Whether the Defendants hold land title Limuru/Ngecha/1240 and Limuru/Ngecha/1241 being resultant subdivisions of Limuru/Ngecha/68 in trust for themselves and the 1st plaintiff.

Whether the present suit is rejudicata by reason of the decision in Kiambu SRMCC NO. 162 OF 1989.

The parties filed written submissions in which they canvassed their issues and articulated their respective positions as relates to the suit.  I have reviewed the evidence and the submissions filed on behalf of the parties and now proceed to make my determinations on the issues:

Issue.

Whether land title Limuru/Ngecha/68 was ancestral of land.

There is no dispute that Dedan Gachimu (deceased) the father of the 1st plaintiff and the 1st and 2nd Defendants was the registered owner of the land parcel Limuru/Ngecha/68 as from 29/3/1957 as per the abstract of title tendered in evidence.  It is admitted that the said Dedan Gachimu inherited this land from his father and that he was so registered as a trustee to hold a portion of 1. 5 acres in favour of his brother the deceased 2nd plaintiff.  Both the Kiambu Senior Magistrates court (SRMCC) NO 162 of 1989) and the High court in Civil appeal NO. 187 of 1991 held and found that the land was ancestral land such that it’s distribution was subject to the Kikuyu customary law.  Thus on this issue I find and hold that the land parcel Limuru/Ngecha/168 was ancestral land.  The evidence that the deceased Dedan Gachimu inherited this land from his father is not contraverted.

Issue

Whether 1st plaintiff was entitled to a share of land parcel Limuru/Ngecha/68 or he had been given land parcel Limuru/Ngecha/649 by his father in lieu thereof.

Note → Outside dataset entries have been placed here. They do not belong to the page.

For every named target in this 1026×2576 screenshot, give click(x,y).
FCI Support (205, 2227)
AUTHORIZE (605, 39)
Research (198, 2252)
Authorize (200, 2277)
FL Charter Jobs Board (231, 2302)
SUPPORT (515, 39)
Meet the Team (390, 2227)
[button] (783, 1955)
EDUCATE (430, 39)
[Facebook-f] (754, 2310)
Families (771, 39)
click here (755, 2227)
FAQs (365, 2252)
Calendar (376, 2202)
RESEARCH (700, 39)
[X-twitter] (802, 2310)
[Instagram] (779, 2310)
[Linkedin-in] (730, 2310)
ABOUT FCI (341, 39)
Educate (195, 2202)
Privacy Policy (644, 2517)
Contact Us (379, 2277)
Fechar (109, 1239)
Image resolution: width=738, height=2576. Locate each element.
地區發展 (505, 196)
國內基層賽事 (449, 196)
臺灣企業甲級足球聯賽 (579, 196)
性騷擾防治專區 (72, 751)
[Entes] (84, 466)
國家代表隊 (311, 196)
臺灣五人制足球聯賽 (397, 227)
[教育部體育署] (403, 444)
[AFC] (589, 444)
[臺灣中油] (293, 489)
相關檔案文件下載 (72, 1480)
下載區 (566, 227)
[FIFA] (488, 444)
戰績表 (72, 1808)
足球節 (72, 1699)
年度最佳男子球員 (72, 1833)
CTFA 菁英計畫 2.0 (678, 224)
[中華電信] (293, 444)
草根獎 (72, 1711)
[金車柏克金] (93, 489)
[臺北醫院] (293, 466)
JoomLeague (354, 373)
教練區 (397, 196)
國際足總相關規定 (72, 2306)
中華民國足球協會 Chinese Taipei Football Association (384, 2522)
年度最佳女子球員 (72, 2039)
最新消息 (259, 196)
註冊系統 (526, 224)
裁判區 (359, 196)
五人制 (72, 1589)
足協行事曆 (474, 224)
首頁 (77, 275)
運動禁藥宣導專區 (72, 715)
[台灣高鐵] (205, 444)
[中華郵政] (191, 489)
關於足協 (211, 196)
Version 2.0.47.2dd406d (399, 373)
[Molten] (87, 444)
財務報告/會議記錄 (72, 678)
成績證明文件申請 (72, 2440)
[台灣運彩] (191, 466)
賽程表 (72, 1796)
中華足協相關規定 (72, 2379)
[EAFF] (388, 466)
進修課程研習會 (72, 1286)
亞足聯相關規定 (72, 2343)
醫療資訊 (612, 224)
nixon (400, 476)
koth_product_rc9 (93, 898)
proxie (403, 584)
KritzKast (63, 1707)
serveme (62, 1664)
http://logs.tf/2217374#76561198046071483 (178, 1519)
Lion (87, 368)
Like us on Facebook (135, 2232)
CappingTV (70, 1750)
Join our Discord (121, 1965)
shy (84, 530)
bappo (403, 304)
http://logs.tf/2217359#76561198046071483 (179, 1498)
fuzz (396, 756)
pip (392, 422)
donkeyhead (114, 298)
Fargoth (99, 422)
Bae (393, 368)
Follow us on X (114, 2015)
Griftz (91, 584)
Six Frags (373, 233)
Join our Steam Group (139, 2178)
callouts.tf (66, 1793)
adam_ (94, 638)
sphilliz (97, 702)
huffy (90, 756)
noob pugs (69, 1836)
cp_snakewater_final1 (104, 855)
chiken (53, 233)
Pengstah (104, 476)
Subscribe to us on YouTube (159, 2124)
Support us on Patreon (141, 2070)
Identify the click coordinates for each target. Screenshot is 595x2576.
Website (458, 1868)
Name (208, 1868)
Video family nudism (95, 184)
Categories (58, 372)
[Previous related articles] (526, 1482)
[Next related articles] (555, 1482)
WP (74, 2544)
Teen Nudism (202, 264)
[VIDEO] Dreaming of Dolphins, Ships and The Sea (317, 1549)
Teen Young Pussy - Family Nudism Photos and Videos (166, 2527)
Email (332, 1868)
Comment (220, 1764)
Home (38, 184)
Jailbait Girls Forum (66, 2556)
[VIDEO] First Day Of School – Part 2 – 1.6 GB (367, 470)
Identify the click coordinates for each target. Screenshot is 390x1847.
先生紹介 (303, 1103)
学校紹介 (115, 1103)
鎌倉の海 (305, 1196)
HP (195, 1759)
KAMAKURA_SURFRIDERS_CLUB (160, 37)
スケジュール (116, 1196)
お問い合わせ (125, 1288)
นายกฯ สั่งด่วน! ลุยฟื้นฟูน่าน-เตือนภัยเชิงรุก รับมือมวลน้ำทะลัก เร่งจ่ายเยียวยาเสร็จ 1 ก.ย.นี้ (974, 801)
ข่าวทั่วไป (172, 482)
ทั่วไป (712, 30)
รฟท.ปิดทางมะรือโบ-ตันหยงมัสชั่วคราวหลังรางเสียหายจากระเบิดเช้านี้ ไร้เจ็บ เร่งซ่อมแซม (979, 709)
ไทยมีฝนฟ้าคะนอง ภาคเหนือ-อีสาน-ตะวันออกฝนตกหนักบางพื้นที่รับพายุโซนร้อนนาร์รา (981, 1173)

It is not disputed that the 1st plaintiff was a son of Dedan Gachumi and a brother to the 1st and 2nd Defendants.  That being the position the 1st plaintiff was under the Kikuyu customary law entitled to inheritance from his father.  The issue that fell to be determined in the Kiambu Magistrates court was whether the 1st plaintiff in this suit who was the defendant in the Kiambu Magistrate’s court and who the Defendants in this suit and who were the plaintiffs in the  Kiambu Magistrate’s court ought to have been evicted from land parcel Limuru/Ngecha/68 on the basis that the 1st plaintiff herein had been given another parcel of land namely Limuru/Ngecha/649 by their father.  The court in Kiambu emphaticably held that land parcel Limuru/Ngecha/68 which had then been subdivided to create title numbers Limuru/Ngecha/1240 and 1241 which were registered in the Defendants names was ancestral land and the 1st plaintiff was entitled to a share of it.  The court did not find any evidence that land title Limuru/Ngecha/649 was owned by the 1st plaintiffs father so that he could have bequeathed the same to the 1st plaintiff.  The court found and held that the 1st plaintiff had purchased parcel Limuru/Ngecha/649 from his own means.  The High court sitting as an appellate court on the decision of the Magistrate’s court upheld the findings of the trial Magistrate.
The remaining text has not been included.